### TASK TO COMPLETE:
In the entries below, find every line with "icon" and copy it.

### DATA TO EXAMINE:
++++++
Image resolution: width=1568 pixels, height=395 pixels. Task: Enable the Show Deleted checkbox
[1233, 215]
++++++
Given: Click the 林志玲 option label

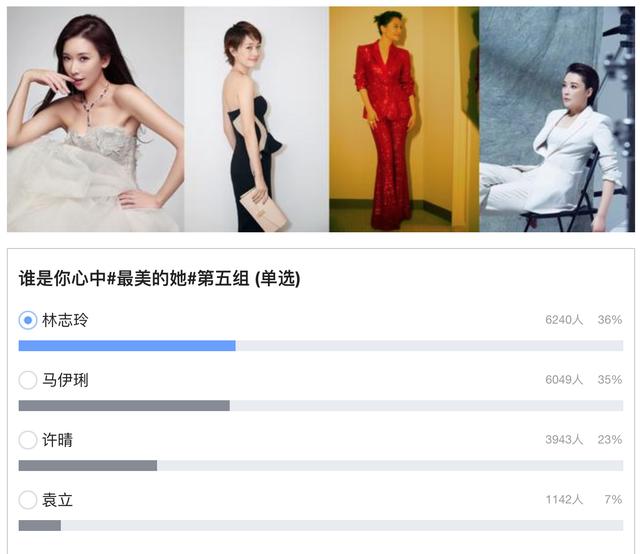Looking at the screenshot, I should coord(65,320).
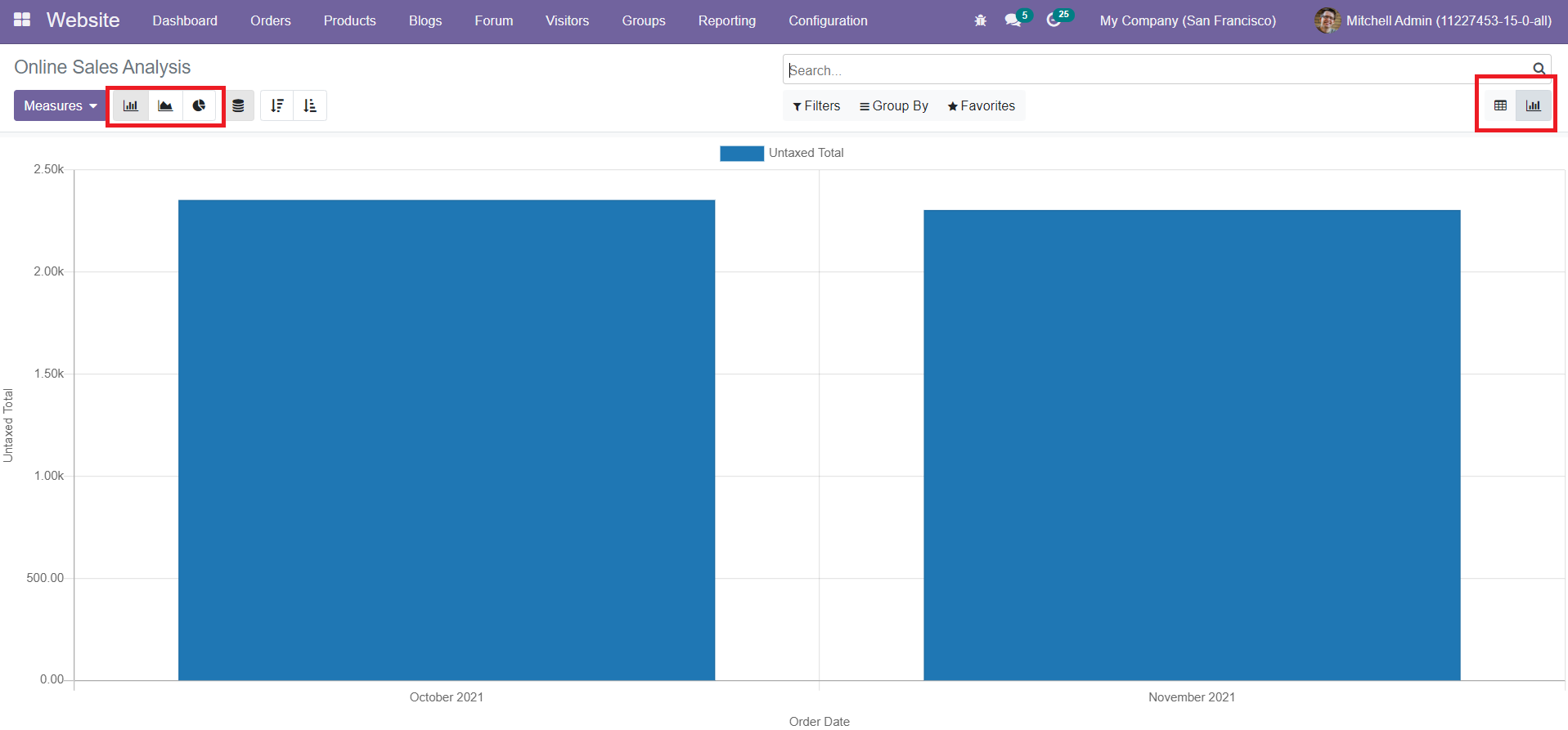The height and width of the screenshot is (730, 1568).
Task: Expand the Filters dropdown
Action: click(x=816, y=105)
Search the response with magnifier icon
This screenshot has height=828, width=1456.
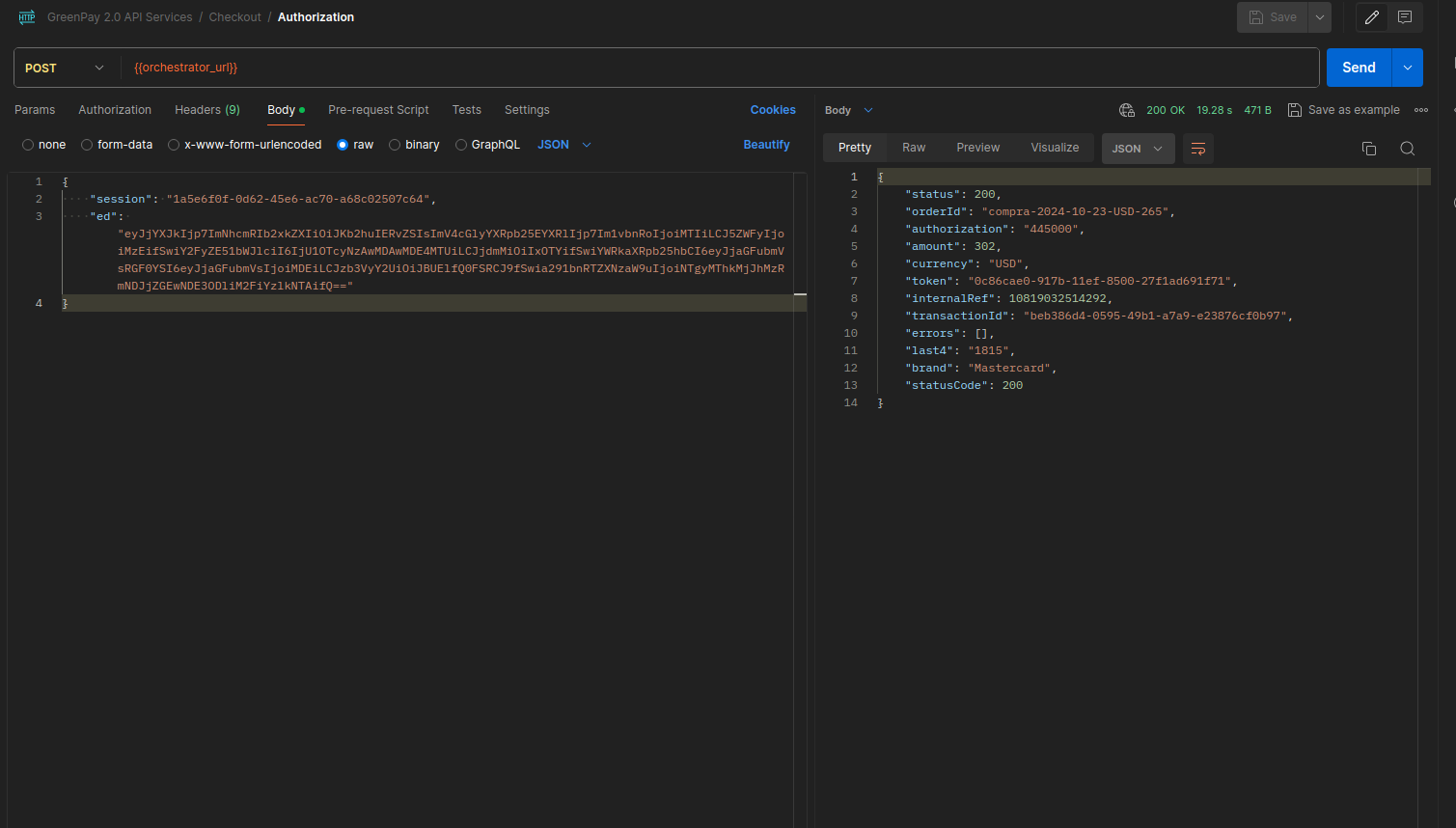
++++++
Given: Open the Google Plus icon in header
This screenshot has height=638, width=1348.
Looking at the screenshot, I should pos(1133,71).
++++++
### RESULT FOR THIS TASK:
Search the response with magnifier icon
Given: Open the Google Plus icon in header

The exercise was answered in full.